Paired Drawing Exercise
Difficulty: 1 (rated by author; 1=easy <--> 5=difficult)
Views: 1600
: Active Learning, Openness
I use this improvisational co-drawing exercise a LOT for a wide set of uses. It can “break the ice” with new groups, it can surface lessons about perception, collaboration, assumptions, teamwork and a host of other things.
I learned it from Johnnie Moore who learned it from Alain Rostain. It is very simple. I’ve mostly used it face to face, but I’ve also done it online when there is a shared electronic whiteboard available.
Here is a quote from Johnnie’s blog where I first learned this!
The exercise is simple: you’re going to draw a face, together. It won’t be a familiar face (probably) but one you’re making up between you.
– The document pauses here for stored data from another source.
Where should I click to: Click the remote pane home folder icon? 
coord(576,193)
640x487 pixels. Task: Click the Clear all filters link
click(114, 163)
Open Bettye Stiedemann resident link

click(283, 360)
You need a pen and paper (we made do with a paper napkin from the cafe we were in).
Once you’re ready, you work silently. Resist the urge to discuss the picture as it develops and don’t comment on each other’s ideas. You probably won’t be able to suppress laughter though.
The first person draws just one feature of a face. It’s up to you what it is: it could be an ear, an eye, a nose, a tattoo, an eyebrow… whatver. Rule of thumb: when you lift the pen off the paper, you’ve finished your turn. And remember, as you’re working silently, don’t explain what you’ve drawn.
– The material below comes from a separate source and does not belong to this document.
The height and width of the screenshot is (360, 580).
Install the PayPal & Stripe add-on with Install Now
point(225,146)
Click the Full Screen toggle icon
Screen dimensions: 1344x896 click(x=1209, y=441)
Then your partner takes the pen and they draw a feature. It may be another ear/eye whatever, or it could be something else. Whatever it is, you then get the pen and carry on. Even if you’re not sure what it is they’ve drawn.
If you don’t know what on earth your partner has drawn, don’t ask! Just carry on adding features as best you can.
Keep going like this for a few turns, each adding a single feature with each turn.
When someone gets the pen and hesitates about what to do, this means the face is finished. So that person now puts down the first letter of the name of this character. Keep adding letters until someone hesitates – when that happens, you’ve finished. And again, don’t comment on what your partner writes, whatever you may think!
The challenge:
- Do the exercise as noted above, either online or face to face.
- Debrief the exercise with your partner and take a picture or screen shot of your shared image.
- Share the image you co-created, along with any reflections on the process. How did it feel? What surprised you? Frustrated you? Share it here on the challenge page, or someplace online and tweet the url with the hashtags #UdGAgora and #paireddrawing.